== Fragment do przeczytania ==
________
Bank, który przed terminem rozwiązał umowę najmu lokali, ponieważ umiejscowione tam placówki przynosiły mu straty, może zaliczyć wydatek do kosztów uzyskania przychodów – orzekł WSA w Warszawie.
Bank zdecydował o zamknięciu trzech swoich placówek z kilku powodów, m.in. nowej strategii zmierzającej do ograniczania działalności detalicznej i rozwoju specjalistycznej obsługi korporacyjnej. Bank stawiał przy tym na rozwój bankowości internetowej i spotkania umawiane indywidualnie z klientami.
Liczył na to, że likwidując placówki, uda mu się zredukować koszty najmu, obsługi administracyjnej, ochrony, utrzymania infrastruktury informatycznej itp. Zawarł więc z wynajmującymi porozumienia o przedterminowym zakończeniu umów najmu. To jednak wiązało się z koniecznością zapłaty dodatkowego wynagrodzenia. Było ono jednak i tak znacząco niższe niż kwota przewidywanego czynszu i innych opłat za okres najmu pozostały do końca umów.
Bank chciał zaliczyć to dodatkowe wynagrodzenie do kosztów uzyskania przychodu. Powołał się na orzecznictwo sądów (m.in. wyrok NSA z 12 kwietnia 2018 r., sygn. II FSK 871/16), z którego wynika, że jeśli podatnik postanowi o przedterminowym rozwiązaniu umowy najmu lokali z powodów ekonomicznych (dalsze utrzymywanie nieruchomości generowałoby koszty i straty), to ma prawo zaliczyć wynagrodzenie z tego tytułu do kosztów uzyskania przychodów. Wycofanie się z nierentownej placówki pozwoli mu bowiem na uzyskiwanie przychodów w pozostałych oddziałach czy placówkach.
________
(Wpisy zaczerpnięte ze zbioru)
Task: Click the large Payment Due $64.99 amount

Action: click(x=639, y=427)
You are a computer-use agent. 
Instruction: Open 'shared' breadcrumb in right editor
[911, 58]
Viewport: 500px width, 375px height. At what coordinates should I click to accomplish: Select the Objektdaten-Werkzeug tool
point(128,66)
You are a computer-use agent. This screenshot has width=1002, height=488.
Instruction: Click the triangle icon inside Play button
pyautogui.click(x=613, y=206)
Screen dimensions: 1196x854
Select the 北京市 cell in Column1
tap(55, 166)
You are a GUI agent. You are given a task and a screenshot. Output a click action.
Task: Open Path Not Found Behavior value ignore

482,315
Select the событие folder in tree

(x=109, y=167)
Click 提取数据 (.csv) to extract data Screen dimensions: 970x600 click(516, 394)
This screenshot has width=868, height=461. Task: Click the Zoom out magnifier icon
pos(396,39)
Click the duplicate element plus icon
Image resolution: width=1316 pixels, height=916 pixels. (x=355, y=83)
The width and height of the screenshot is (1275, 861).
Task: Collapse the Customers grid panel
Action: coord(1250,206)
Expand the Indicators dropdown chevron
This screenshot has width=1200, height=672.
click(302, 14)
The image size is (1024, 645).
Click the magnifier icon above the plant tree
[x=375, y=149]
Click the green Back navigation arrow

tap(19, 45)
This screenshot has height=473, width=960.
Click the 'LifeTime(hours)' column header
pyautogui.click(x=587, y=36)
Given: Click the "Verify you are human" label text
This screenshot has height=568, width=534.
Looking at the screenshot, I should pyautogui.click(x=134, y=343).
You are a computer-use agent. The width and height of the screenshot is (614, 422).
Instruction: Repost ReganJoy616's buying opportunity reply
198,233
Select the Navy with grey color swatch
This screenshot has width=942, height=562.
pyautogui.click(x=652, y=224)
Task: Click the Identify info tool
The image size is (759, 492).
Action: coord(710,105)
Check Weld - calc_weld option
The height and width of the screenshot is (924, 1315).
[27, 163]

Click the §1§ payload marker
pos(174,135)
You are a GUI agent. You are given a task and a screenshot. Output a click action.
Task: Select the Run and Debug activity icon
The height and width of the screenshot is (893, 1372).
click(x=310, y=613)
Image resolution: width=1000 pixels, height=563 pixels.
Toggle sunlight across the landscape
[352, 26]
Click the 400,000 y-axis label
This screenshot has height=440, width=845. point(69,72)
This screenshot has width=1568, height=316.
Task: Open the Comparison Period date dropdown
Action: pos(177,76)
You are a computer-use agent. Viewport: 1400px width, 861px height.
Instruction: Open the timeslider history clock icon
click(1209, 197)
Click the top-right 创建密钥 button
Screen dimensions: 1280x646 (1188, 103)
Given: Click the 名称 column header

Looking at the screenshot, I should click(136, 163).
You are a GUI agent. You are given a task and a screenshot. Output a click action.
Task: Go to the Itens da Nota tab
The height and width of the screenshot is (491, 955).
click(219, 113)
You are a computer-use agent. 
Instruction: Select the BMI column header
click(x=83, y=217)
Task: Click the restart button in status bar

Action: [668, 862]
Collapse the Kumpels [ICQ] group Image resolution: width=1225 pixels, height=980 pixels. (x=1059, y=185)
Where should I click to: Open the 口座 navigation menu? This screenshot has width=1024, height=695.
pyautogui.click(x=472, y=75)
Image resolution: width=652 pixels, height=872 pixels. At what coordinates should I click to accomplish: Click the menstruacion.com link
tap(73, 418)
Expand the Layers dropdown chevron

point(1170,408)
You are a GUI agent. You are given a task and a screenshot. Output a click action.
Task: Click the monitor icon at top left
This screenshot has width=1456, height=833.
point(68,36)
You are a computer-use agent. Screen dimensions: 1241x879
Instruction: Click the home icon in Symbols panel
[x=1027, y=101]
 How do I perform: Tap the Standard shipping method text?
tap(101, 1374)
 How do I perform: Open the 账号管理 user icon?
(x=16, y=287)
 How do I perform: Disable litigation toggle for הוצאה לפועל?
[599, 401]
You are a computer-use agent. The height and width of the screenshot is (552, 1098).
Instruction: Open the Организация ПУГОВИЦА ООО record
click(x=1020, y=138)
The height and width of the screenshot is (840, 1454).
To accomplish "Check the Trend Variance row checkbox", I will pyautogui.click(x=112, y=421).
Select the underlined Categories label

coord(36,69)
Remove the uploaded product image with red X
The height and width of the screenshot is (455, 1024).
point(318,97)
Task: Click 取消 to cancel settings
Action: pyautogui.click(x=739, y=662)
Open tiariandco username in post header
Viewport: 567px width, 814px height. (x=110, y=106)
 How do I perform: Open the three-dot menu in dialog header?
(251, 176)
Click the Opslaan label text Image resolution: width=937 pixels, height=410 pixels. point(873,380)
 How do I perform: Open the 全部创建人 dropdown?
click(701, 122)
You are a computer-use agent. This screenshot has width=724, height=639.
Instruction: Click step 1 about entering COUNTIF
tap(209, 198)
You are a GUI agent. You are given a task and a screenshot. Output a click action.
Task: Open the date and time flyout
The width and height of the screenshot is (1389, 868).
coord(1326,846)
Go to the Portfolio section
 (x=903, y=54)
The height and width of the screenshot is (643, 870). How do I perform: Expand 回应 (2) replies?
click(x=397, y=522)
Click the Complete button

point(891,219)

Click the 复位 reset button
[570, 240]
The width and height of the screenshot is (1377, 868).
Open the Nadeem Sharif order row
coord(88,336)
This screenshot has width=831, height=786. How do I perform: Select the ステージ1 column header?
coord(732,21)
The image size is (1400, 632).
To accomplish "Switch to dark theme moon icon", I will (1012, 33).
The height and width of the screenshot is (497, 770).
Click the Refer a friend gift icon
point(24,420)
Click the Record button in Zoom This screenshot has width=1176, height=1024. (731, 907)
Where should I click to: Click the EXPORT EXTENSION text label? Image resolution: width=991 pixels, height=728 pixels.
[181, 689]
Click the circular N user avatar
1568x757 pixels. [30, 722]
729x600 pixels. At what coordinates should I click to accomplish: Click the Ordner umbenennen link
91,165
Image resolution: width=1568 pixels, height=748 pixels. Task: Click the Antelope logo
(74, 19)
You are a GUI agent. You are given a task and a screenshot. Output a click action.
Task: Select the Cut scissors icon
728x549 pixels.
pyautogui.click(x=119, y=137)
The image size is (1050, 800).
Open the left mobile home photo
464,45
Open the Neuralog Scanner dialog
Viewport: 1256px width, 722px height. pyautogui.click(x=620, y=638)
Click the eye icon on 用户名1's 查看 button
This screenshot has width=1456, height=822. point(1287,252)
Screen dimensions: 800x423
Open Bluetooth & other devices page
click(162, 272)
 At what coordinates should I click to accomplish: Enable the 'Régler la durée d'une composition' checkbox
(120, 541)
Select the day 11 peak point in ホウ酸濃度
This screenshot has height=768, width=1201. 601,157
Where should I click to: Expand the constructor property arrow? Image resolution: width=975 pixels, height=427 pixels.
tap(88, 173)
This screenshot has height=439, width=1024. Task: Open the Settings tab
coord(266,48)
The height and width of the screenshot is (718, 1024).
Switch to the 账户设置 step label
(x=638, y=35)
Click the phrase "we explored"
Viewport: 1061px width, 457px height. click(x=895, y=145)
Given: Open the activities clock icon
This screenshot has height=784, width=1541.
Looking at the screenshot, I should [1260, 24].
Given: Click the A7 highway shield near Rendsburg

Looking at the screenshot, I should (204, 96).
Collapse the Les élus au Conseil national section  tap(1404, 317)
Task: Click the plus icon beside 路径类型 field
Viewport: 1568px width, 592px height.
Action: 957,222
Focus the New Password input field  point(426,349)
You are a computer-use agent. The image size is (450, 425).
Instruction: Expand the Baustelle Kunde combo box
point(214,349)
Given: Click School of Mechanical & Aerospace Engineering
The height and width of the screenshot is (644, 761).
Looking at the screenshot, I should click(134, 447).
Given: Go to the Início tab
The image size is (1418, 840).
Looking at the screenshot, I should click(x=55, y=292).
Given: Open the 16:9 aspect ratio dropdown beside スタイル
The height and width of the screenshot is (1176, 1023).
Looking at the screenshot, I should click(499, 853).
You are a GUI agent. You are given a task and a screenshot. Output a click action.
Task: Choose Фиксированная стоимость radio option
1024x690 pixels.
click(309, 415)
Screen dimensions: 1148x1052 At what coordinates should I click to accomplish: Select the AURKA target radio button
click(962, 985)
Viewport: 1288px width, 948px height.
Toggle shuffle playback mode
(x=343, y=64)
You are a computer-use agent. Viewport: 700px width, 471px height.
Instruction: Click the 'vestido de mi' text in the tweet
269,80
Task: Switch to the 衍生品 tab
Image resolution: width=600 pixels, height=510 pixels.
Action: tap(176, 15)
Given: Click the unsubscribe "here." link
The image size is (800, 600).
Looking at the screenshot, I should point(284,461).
________
== Lista zadań ==
a – Wypisz wszystkie rodzaje kosztów, które bank chciał zredukować dzięki likwidacji placówek, wymienione w tekście o zamknięciu placówek banku.
b – Proszę przepisać z tekstu o zamknięciu placówek banku wszystko od „Bank, który przed” aż do „indywidualnie z klientami.”, zastępując „bankowości internetowej” wyrażeniem „bankowości mobilnej”.

== Odpowiedzi po kolei ==
a – Koszty najmu, obsługi administracyjnej, ochrony oraz utrzymania infrastruktury informatycznej.

b –
Bank, który przed terminem rozwiązał umowę najmu lokali, ponieważ umiejscowione tam placówki przynosiły mu straty, może zaliczyć wydatek do kosztów uzyskania przychodów – orzekł WSA w Warszawie.
Bank zdecydował o zamknięciu trzech swoich placówek z kilku powodów, m.in. nowej strategii zmierzającej do ograniczania działalności detalicznej i rozwoju specjalistycznej obsługi korporacyjnej. Bank stawiał przy tym na rozwój bankowości mobilnej i spotkania umawiane indywidualnie z klientami.